Dystopian Disco, or just Dull? “Novelty” by Primer
By Sam Taylor
I was excited about Novelty by Primer before I even pressed play. Some of my friends had raved about her work on Parts, and Primer’s “about” section on Spotify claimed that Novelty “brings to mind images of a dystopian disco.”
Unfortunately, Novelty is, at its core, too low-energy to do what it wants to do. The average tempo of this album is far slower than most indie pop albums, with many tracks below 100 bpm, and few tracks above 120 bpm, let alone 140. The melancholic themes often focus on emotional paralysis and emptiness, and even though these themes are interesting, they’re inherently conflicting with Primer’s approach to indie electro-pop, which is sonically grand, and which subtly begs to be more upbeat. This is the frustrating overlap of two would-be amazing musical endeavors.
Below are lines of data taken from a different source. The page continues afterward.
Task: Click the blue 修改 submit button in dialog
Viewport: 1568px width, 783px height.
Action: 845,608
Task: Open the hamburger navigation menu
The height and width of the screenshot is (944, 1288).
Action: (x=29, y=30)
The first of these endeavors is Novelty’s electro-pop aesthetic. Primer’s voice is magnetic, with the same simultaneous openness and fullness that drew me and so many others to The Smiths. She commands powerful drums that firmly support each song, especially in half-time impacts, of which Novelty has many. Primer makes dense, immersive soundscapes to support high-pitched, usually twinkly synths that frequently bear the melodies. I also need to specifically shout out how amazing Primer’s cover of “Til I Die” by The Beach Boys is, because I hear so many covers that are too close to the original, or too far from the original, but Primer’s cover has this Goldilocks balance while fitting in seamlessly inside Novelty, against seven other Primer originals.
The second of Primer’s musical endeavors on Novelty is the collection of melancholic themes. This actually would be a justification of the tempos, since Primer often focuses on emotional paralysis, alongside the opening and closing of emotional voids. In “My House,” she asks an ex to come to her house because it’s been “five years since [she’s] had company.” I’m typically fascinated by artistic explorations of emotional paralysis and stagnation, but Primer falls into the trap of letting her music occasionally slip into the boredom and frustration of the phenomena she’s trying to describe. This slight and impossible-to-quantify error occurred throughout the album, and really ruined the entirety of Novelty for me, despite how much amazing talent and thought went into this album. What a shame.